Pero para no ir tan lejos en el asunto y no alejarnos del aspecto puramente humano, no se han escuchado, por ejemplo, por parte de algunos sectores, voces firmes, permanentes y abundantes de las matanzas que se realizan a los propios cristianos, quienes son torturados, crucificados o decapitados, o las muertes por desnutrición en todas partes, o las  miles de muertes que se producen en el mundo cada día por ausencia de servicio de salud para los pobres.

¿Qué es la vida? Me importa decir al respecto un pensamiento de Einstein sobre esta gracia que es vivir; él decía que «hay dos maneras de vivir la vida: una como si nada es un milagro, la otra es como si todo es un milagro».

Y, en efecto, la vida es un milagro, algo sublime, incomprensible para el ser humano en muchos aspectos a pesar del avance científico y tecnológico logrado. Hay funciones orgánicas que aún no se sabe por qué se hacen ni qué energía las impulsa. El cerebro tiene poderes latentes y su funcionamiento la neurociencia aún no ha podido entender y desentrañar completamente. La vida no sólo es, por otra parte, el latido del corazón por impulsos eléctricos o la existencia de signos vitales. Eso es lo básico, lo importante son los efectos de tales acciones tales como: pensar, desear, tener propósitos, sueños, metas, derechos, paz interior, etcétera.

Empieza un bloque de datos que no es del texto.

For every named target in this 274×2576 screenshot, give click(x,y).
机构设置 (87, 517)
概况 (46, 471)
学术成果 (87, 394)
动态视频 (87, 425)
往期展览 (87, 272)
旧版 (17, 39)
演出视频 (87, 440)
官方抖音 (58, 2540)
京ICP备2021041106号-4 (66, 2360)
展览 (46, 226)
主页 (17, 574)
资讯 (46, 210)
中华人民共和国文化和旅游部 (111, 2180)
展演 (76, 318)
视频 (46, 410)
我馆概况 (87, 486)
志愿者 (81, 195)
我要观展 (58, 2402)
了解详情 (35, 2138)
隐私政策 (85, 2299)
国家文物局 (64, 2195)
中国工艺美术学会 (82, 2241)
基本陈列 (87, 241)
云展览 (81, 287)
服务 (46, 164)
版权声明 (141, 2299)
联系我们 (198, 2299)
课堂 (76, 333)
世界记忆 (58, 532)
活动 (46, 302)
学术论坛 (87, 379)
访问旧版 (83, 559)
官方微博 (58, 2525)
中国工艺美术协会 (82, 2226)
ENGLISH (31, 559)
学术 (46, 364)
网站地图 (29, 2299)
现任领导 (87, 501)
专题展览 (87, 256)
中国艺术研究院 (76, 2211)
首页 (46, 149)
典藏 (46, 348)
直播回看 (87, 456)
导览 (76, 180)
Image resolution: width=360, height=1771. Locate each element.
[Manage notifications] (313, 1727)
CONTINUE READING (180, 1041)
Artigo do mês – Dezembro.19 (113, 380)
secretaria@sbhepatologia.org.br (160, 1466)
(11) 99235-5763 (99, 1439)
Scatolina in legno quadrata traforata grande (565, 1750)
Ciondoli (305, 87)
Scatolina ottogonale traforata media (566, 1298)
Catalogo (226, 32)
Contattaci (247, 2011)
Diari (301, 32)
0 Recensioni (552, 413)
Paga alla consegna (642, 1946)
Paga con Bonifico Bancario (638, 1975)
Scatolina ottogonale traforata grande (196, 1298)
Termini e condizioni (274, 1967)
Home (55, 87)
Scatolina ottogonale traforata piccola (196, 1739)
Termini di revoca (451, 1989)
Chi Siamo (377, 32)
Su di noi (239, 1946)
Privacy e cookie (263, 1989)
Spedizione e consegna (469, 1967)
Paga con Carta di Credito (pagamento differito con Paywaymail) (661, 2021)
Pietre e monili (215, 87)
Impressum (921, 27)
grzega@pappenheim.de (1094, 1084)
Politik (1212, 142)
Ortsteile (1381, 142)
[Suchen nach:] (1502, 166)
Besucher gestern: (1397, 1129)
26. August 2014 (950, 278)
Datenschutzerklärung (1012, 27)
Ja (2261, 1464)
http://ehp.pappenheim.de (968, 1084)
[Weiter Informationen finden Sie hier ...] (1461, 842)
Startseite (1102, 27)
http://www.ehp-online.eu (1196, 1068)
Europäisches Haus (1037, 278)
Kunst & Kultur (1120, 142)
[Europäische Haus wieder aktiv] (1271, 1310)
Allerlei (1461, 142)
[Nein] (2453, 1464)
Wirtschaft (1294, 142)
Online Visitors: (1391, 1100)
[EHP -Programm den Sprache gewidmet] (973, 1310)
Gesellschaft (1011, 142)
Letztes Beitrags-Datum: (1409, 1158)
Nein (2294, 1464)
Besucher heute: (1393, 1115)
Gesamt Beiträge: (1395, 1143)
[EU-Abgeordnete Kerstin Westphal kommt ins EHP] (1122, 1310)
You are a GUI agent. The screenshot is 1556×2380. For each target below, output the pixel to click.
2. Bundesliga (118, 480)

Por tanto, la defensa de la vida incluye muchísimo más que la protección del niño por nacer o el niño nacido, el adolescente, el adulto y el anciano. La defensa de la vida incluye la satisfacción y cumplimiento de todos y cada uno de los derechos que le corresponden a todo «ser», sea este humano o animal e incluso vegetal.

Es decir, no se puede (si de verdad se defiende la vida), oponerse al aborto, pero no tener la misma firmeza en la defensa de tantos seres,  víctimas, a quienes cotidianamente se les abortan sueños, derechos, esperanzas, paz y vida digna.